South Carolina Mechanic’s Lien–Using a Notice of Project Commencement
In order to file a mechanic’s lien in South Carolina, lien claimants need certain information to fill out their forms. South Carolina has a solution to this dilemma by allowing a general contractor to file what is called a Notice of Project Commencement. Unlike other states in which the owner typically files such a notice, in South Carolina it is filed by the general contractor.
The purpose is to let other persons down the chain of title, including subcontractors and material suppliers, to receive needed information as to the general contractor, the owner, and description of the project. The purposes is to allow potential lien claimants to use this information for their pre-lien notices.
So why should a general contractor file such a form? There is actually a benefit. It is done by filing with the court and posting at the jobsite. If done, it may give the general contractor a payment defense against potential mechanic’s liens by a sub- subcontractor.
Four years, South Carolina general contractors had a problem in making payments to their subcontractors. One could make a full payment to a first-tier subcontractor, but if that money did not filter down to a sub-sub, that company could file it’s South Carolina mechanic’s lien. In essence, this may require the general contractor to pay twice.
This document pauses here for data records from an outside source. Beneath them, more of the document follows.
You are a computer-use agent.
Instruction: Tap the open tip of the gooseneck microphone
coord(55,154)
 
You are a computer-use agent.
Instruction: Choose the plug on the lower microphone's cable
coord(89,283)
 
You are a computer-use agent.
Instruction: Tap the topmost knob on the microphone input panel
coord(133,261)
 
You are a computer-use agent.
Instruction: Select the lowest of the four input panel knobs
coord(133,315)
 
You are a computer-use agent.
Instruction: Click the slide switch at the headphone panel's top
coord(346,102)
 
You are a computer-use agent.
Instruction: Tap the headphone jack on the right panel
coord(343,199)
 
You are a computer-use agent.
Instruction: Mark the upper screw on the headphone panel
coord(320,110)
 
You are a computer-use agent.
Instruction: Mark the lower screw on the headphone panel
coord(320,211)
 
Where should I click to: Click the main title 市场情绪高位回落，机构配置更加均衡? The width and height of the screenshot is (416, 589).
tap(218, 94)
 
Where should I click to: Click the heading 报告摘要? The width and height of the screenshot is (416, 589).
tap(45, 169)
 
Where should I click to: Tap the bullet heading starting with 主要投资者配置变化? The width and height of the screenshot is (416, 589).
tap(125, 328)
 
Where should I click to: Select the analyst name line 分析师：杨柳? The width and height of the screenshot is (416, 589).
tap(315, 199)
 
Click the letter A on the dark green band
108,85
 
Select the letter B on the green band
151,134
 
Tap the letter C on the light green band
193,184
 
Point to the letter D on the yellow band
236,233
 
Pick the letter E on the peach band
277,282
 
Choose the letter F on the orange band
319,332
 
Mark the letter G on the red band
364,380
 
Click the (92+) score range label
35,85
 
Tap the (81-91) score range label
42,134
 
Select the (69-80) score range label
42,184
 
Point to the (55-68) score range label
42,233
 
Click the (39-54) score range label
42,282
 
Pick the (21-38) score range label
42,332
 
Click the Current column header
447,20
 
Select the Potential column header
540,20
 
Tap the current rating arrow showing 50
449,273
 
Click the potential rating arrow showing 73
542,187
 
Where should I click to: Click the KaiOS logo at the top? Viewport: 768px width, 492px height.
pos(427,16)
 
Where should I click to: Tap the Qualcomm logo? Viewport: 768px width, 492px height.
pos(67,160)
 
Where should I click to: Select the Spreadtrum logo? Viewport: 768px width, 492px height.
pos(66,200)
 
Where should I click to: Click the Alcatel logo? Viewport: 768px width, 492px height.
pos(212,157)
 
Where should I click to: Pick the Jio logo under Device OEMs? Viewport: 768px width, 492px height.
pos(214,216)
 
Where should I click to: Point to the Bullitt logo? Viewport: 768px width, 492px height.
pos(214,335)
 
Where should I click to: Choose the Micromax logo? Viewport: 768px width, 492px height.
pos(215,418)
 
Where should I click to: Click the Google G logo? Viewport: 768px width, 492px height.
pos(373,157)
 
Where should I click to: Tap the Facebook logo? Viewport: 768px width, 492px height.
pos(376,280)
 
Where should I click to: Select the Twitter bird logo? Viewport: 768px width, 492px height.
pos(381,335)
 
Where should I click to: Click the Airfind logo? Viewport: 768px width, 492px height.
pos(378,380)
The legislature of South Carolina changed this result by statute section 29-5-20. If the general pays it’s subcontractors in full, sub- subcontractors cannot file their mechanic’s lien. So if the sub does not in turn pay its lower tiered subcontractors, the general would not be liable.
For these reason, it is highly recommended that South Carolina general contractors receive lien waivers for all the payments to the subs. This will prevent the filing of a South Carolina mechanic’s lien.